**EXTRACT:**
==*==
Energy builds into everything, and ultimately feeds back into its own production. Oil. Metals going into reactors and ‘renewables’. This is a classic self-reinforcing feedback loop, one that is very hard to escape. And just because this has been happening under the radar up until recently — a trend best described by a hockey-stick curve — it does not mean that it can’t spiral out of control very fast.
Price caps
In the previous post we have seen how our worsening energy woes in Europe will strangle households and businesses alike. It will lead to unemployment, causing reduced demand for products, ending up in further bankruptcies and even more unemployment. Members of the political class delude themselves in thinking that they can stop this cascading failure by capping utility prices, or trying to give financial support to families and businesses, so everyone could continue with business as usual.
Our elites, lacking any relevant understanding of how the economy really works, keep throwing good money after bad. The problem is not inflation. Not prices. It is the lack of energy supply. The issue with price caps or other financial machinations is that everyone will keep on consuming, until a peak hour comes when there simply will not be enough energy available.
==*==
**GIVEN DATA:**

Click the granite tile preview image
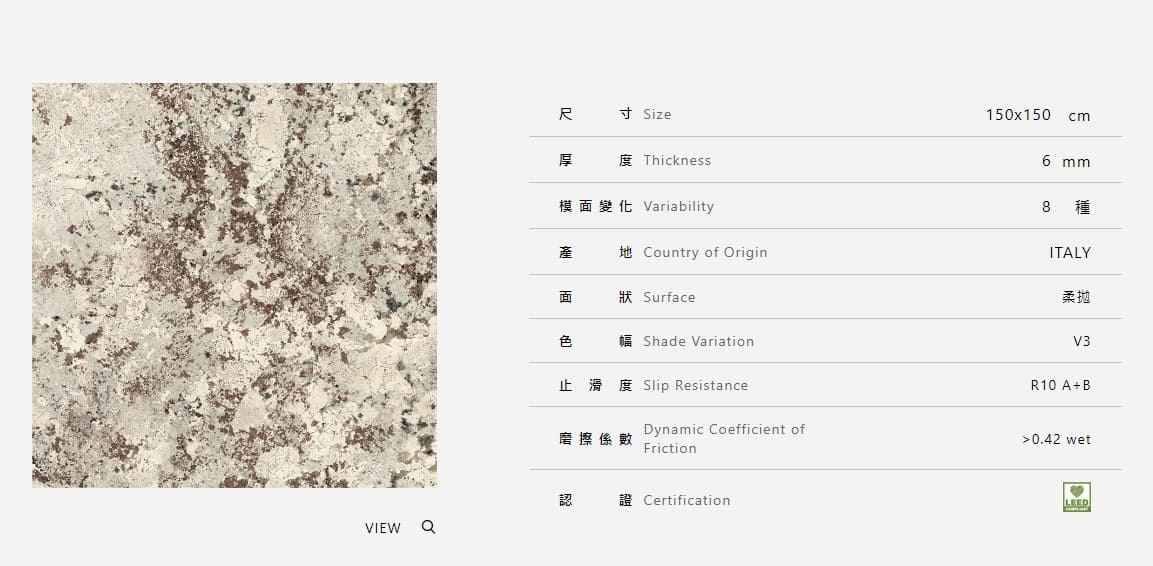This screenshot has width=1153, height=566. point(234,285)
==*==
**EXERCISES:**
1. Using the energy passage, answer each question:
(a) What kind of curve best describes the trend that has been happening under the radar?
(b) By what two means does the political class hope to stop the cascading failure?
(c) If the problem is not inflation or prices, what is it?
2. Carry on the energy passage, picking up right after its final sentence.

**ANSWERS BELOW:**
1.
(a) A hockey-stick curve.
(b) By capping utility prices and by giving financial support to families and businesses.
(c) The lack of energy supply.

2.
Think of a cold, windless, foggy day (sometimes we have 28 of such in an average winter month here in Central Eastern Europe). In such a case, when demand is simply too high on electricity, and renewables fail to provide support, the grid operator will be forced to shut down entire factories or districts for hours, until demand falls back to a safe level.
On the long run — if blackouts remained the only option — we could be seeing regular planned rolling blackouts to prevent a cascading failure of the grid. The overall effect tough would be the same as letting companies fail because of high prices. Economic activity would fall to zero during blackouts, resulting in the loss of production, loss of sales and consequently a loss of income for companies… leading to bankruptcies.
What is the way out then?
What we in Europe experience at the moment is but a ‘sneak peak’ into the future of less energy and less materials. A fate awaiting most of us, by the way, living a modern lifestyle in an era of slowly decreasing energy availability.
Such a situation — whether self-imposed or due to geology — asks for sobriety. The French government has finally realized that this is not going to be a one-winter affair, still they could not move past virtue signalling. We will definitely need more than rather lackluster slogans like “every gesture counts” and a “10% voluntary cut in energy use over the next years”. We need to plan for the long run — the long descent ahead of us.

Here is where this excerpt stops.